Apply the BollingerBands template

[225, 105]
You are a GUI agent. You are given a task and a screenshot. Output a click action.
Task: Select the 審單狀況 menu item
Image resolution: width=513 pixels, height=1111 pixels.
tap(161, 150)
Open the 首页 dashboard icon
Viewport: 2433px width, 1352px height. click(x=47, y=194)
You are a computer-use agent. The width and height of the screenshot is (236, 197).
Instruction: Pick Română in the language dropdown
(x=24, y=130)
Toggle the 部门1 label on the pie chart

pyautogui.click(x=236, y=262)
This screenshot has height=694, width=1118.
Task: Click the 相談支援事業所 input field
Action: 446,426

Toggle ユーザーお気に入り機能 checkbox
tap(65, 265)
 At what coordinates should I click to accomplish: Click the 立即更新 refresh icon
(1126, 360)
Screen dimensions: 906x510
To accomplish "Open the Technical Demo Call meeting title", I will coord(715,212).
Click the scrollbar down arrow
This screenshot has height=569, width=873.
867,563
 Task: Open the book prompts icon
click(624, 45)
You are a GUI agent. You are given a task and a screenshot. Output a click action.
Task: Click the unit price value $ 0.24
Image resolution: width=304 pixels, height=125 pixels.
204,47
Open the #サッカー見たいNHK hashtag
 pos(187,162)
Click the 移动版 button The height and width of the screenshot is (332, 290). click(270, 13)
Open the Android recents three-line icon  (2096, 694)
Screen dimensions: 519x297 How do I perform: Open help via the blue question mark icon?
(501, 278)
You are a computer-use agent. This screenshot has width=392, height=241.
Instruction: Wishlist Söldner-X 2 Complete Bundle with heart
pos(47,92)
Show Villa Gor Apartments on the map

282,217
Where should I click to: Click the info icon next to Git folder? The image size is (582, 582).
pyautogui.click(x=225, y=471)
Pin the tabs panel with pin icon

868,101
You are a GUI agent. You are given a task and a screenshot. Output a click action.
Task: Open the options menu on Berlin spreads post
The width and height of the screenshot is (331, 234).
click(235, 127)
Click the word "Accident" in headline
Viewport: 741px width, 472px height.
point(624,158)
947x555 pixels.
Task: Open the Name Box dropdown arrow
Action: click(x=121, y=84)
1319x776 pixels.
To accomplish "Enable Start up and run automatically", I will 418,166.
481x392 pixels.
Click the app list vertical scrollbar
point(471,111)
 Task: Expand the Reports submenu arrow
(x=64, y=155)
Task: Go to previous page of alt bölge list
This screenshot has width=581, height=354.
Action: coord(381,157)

# # # # #

> Job: Write out again, unchanged, the stretch of the listing from its first line through the line that contains "Open the Android".

> Correct output:
Apply the BollingerBands template

[225, 105]
You are a GUI agent. You are given a task and a screenshot. Output a click action.
Task: Select the 審單狀況 menu item
Image resolution: width=513 pixels, height=1111 pixels.
tap(161, 150)
Open the 首页 dashboard icon
Viewport: 2433px width, 1352px height. click(x=47, y=194)
You are a computer-use agent. The width and height of the screenshot is (236, 197).
Instruction: Pick Română in the language dropdown
(x=24, y=130)
Toggle the 部门1 label on the pie chart

pyautogui.click(x=236, y=262)
This screenshot has height=694, width=1118.
Task: Click the 相談支援事業所 input field
Action: 446,426

Toggle ユーザーお気に入り機能 checkbox
tap(65, 265)
 At what coordinates should I click to accomplish: Click the 立即更新 refresh icon
(1126, 360)
Screen dimensions: 906x510
To accomplish "Open the Technical Demo Call meeting title", I will coord(715,212).
Click the scrollbar down arrow
This screenshot has height=569, width=873.
867,563
 Task: Open the book prompts icon
click(624, 45)
You are a GUI agent. You are given a task and a screenshot. Output a click action.
Task: Click the unit price value $ 0.24
Image resolution: width=304 pixels, height=125 pixels.
204,47
Open the #サッカー見たいNHK hashtag
 pos(187,162)
Click the 移动版 button The height and width of the screenshot is (332, 290). click(270, 13)
Open the Android recents three-line icon  (2096, 694)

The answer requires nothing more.